### TASK DIRECTIONS
Please return the lines from the one with "Image resolution: width=728" through the end of the listing below, word for word, with every picture left out.
##### THE DATA #####
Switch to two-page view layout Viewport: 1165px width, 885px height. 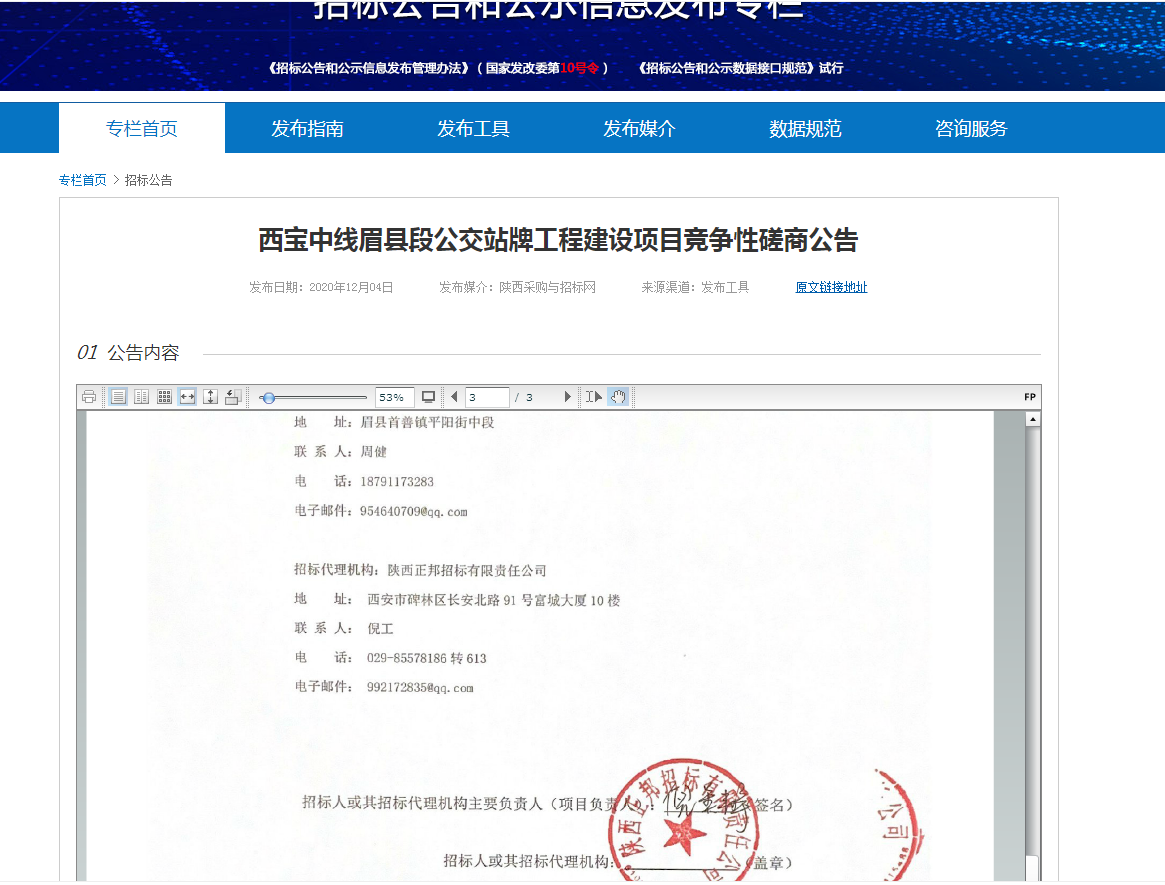tap(141, 397)
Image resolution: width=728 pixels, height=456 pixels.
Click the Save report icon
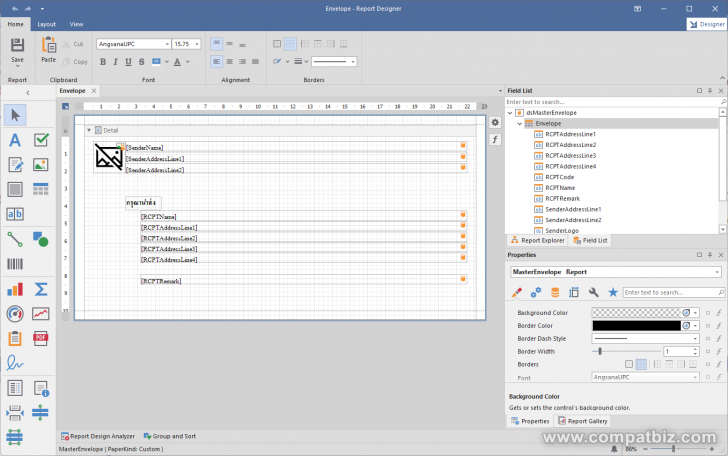click(x=17, y=45)
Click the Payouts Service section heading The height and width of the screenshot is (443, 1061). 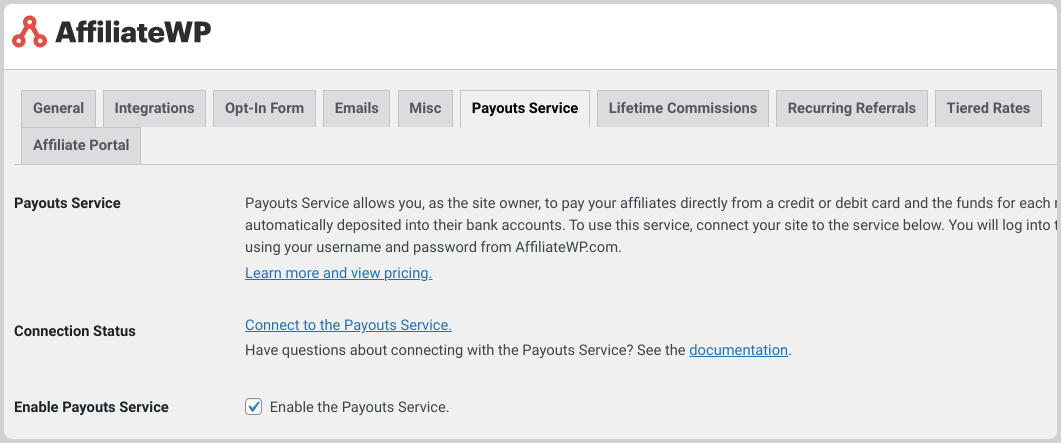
#####
### RESULT BELOW
Image resolution: width=728 pixels, height=456 pixels.
Click the Save report icon
click(x=17, y=45)
Click the Payouts Service section heading The height and width of the screenshot is (443, 1061). 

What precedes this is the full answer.